Find the median of the two sorted arrays. The overall run time complexity should be O(log (m+n)).

You may assume nums1 and nums2 cannot be both empty.

Example 1:

nums1 = [1, 3]
nums2 = [2]

The median is 2.0

Example 2:

nums1 = [1, 2]
nums2 = [3, 4]

The median is (2 + 3)/2 = 2.5

解法:

二分查找,我是按照youtube上花花酱的方法做的。找出leftMax1,leftMax2,rightMin1,rightMin2四个数进行判断,确保左右两边的数的数量等于k/2个。这题关键的点在于,如果到达corner case的时候怎么处理?查阅了很多个解法,发现只要将边界值附上inf和-inf即可避免讨论所有的情况,非常优雅。

class Solution {
    public double findMedianSortedArrays(int[] nums1, int[] nums2) {
        
        int len1 = nums1.length;
        int len2 = nums2.length;
        int n = len1+len2;
        int odd = 0;
        if(n%2==1)odd=1;

        if(len2<len1){
            int[] tmp = nums1;
            nums1 = nums2;
            nums2 = tmp;
        }

        if(nums1.length == 0 ){
            if(odd == 0)return (nums2[(nums2.length-1)/2]+nums2[(nums2.length)/2]+0.0)/2;
            else return nums2[nums2.length/2]+0.0;
        }

        //计算初始nums1的切分点,再根据k计算出nums2的切分点
        //判断leftMax1是否小于rightMin2,leftMax2是否小于rightMin1
        int left = 0;
        int right = nums1.length;
        int pivot = (left+right+1)/2;
        int below = (n+1)/2 - pivot;

        while(left<=right){

            int leftMax1 = pivot>0? nums1[pivot-1]:Integer.MIN_VALUE;
            int rightMin1 = pivot==nums1.length? Integer.MAX_VALUE:nums1[pivot];
            int leftMax2 = below>0? nums2[below-1]:Integer.MIN_VALUE;
            int rightMin2 = below==nums2.length?
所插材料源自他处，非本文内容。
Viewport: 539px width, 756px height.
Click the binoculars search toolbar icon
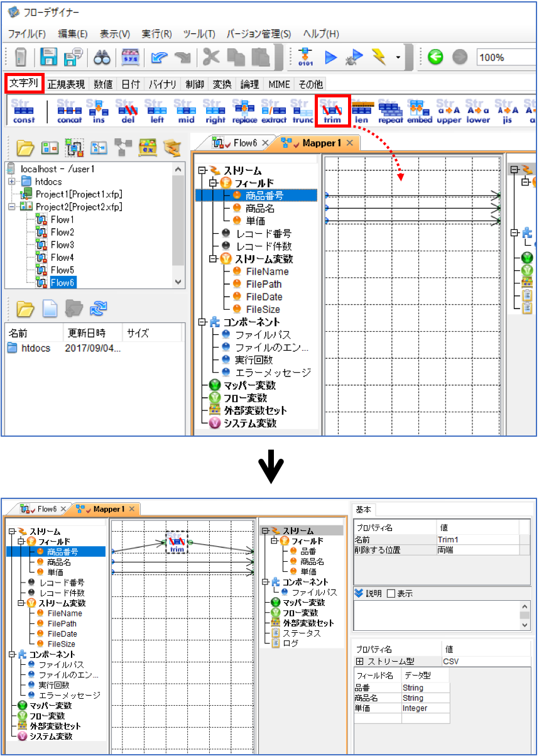pos(102,57)
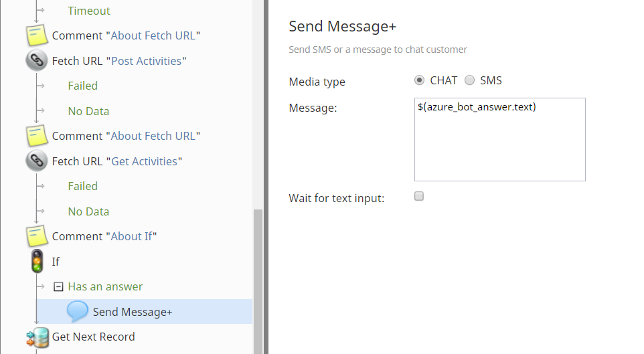Click the sticky note icon above Post Activities
This screenshot has height=354, width=644.
(37, 35)
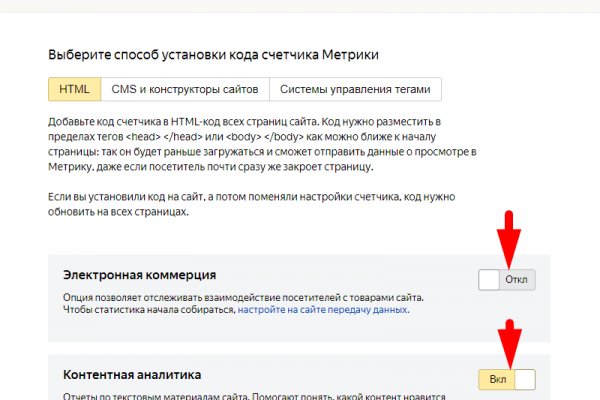Select the HTML tab

pos(74,89)
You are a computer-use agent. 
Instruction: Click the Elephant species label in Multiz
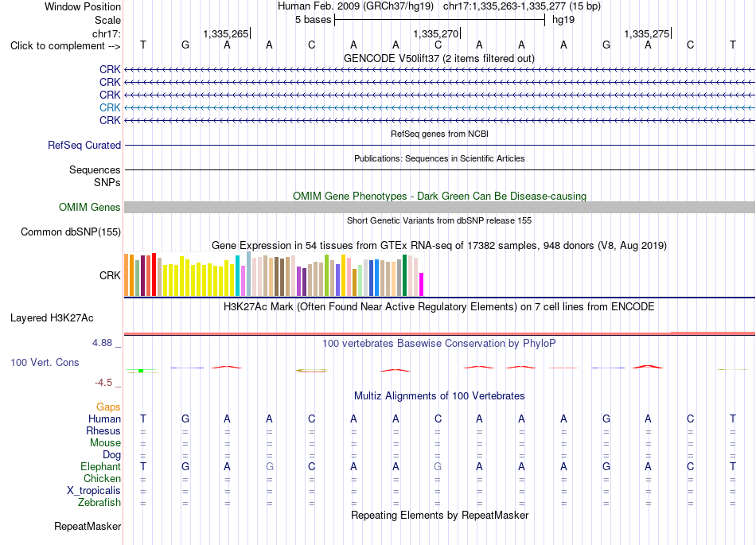click(x=100, y=466)
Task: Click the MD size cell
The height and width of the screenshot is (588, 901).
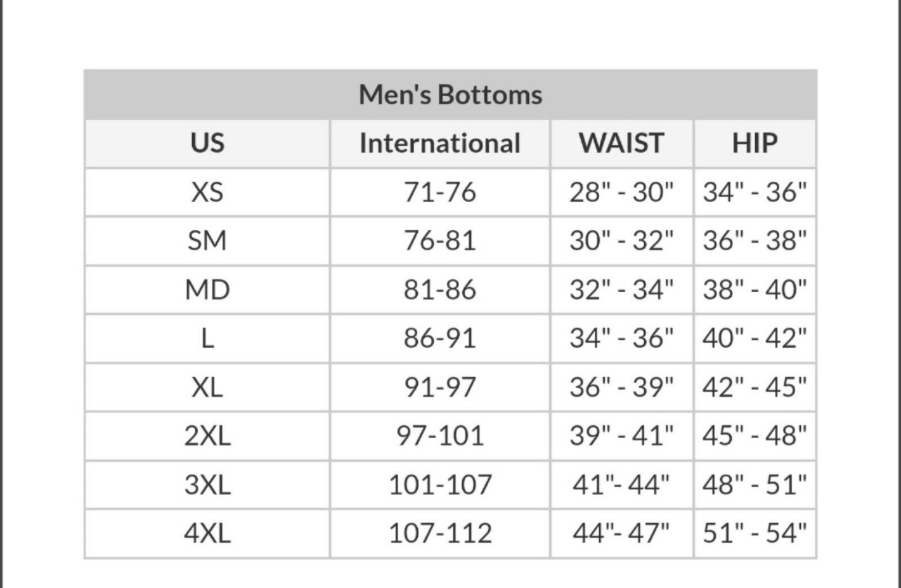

Integer.MAX_VALUE:nums2[below];

            if(leftMax1<=rightMin2 && leftMax2<=rightMin1){
                if(odd == 0){
                    return (Math.max(leftMax1,leftMax2)+Math.min(rightMin1,rightMin2)+ 0.0)/2 ;
                }else{
                    return Math.max(leftMax1,leftMax2);
                }
            }

            //移位
            if(leftMax1<=rightMin2 && leftMax2>rightMin1){
                left = pivot+1;
                pivot = (left+right)/2;
                below = (n+1)/2 - pivot;
            }else if (leftMax1>rightMin2 && leftMax2<=rightMin1){
                right = pivot;
                pivot = (left+right)/2;
                below = (n+1)/2 - pivot;
            }

        }

        return 0.0;
    }
}